= Canada Business Network =

Canada Business Network (CBN) (Réseau Entreprises Canada) is a collaborative arrangement among Canadian federal government departments and agencies, provincial and territorial governments, and not-for-profit entities^{1}. Its aim is to provide small and medium Canadian businesses and enterprising organizations with the resources they need to grow and prosper in a global economy, free of charge.

==Management and Governance==

Governance of the CBN is outlined in a combination of inter-jurisdictional agreements and collaborative arrangements defining roles and responsibilities at the federal and regional level.

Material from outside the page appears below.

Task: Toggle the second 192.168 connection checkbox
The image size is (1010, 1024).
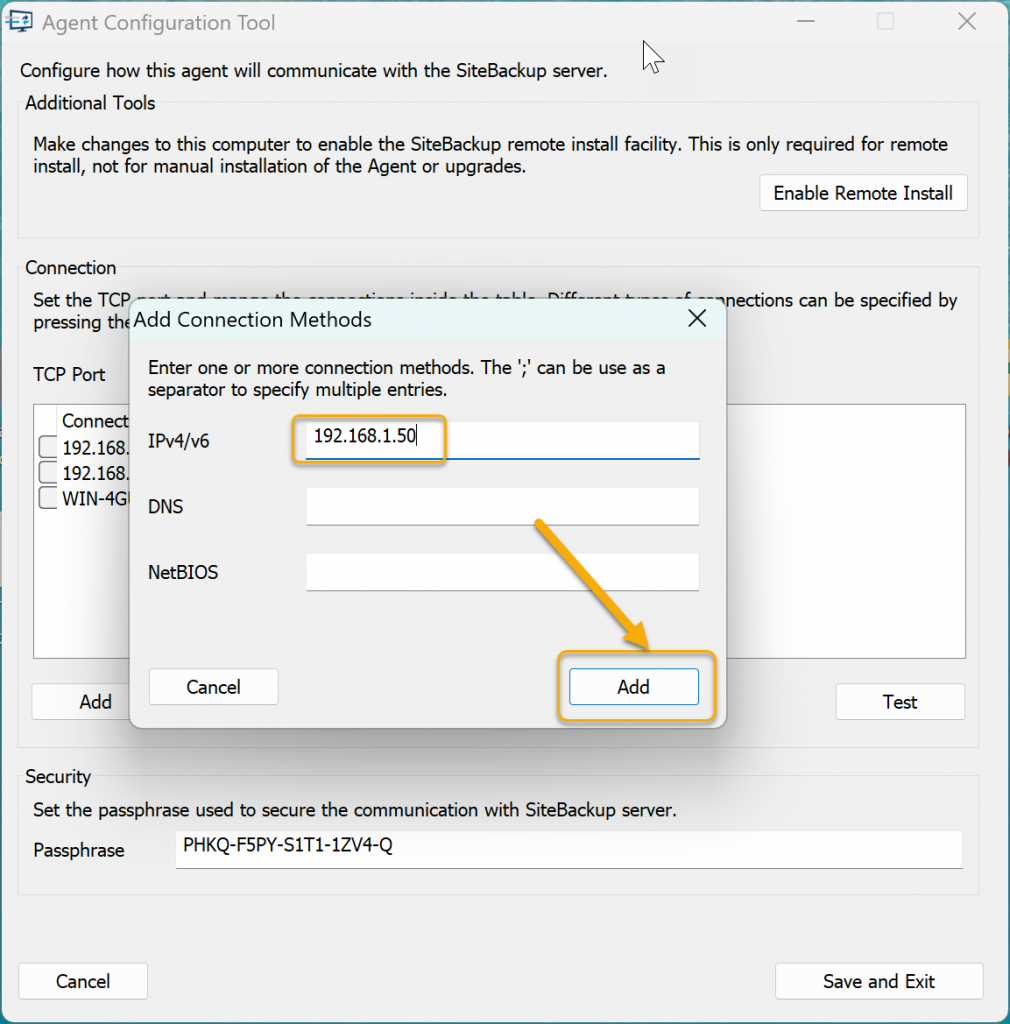Action: coord(47,472)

Federally, CBN is managed in the following configuration:

Innovation, Science and Economic Development (ISED)
- National Office

Atlantic Canada Opportunities Agency
- New Brunswick
- Nova Scotia
- Newfoundland and Labrador
- Prince Edward Island

Canada Economic Development for Quebec Regions
- Quebec

Canadian Northern Economic Development Agency
- Northwest Territories
- Nunavut
- Yukon

Federal Economic Development Agency for Southern Ontario
- Ontario

Prairies Economic Development Canada
- Alberta
- Manitoba
- Saskatchewan

Pacific Economic Development Canada
- British Columbia

==Services==

CBN promotes entrepreneurship and innovation, and aims to reduce the complexity for entrepreneurs in dealing with multiple levels of government. On the Network's website entrepreneurs can learn how to register a business and get information on planning and managing their operations including doing market research and protecting their intellectual property. Business owners can also search for government financing programs as well as federal, provincial/territorial, and municipal permits and licences.

You can connect with the CBN various ways to receive support from regional service centres.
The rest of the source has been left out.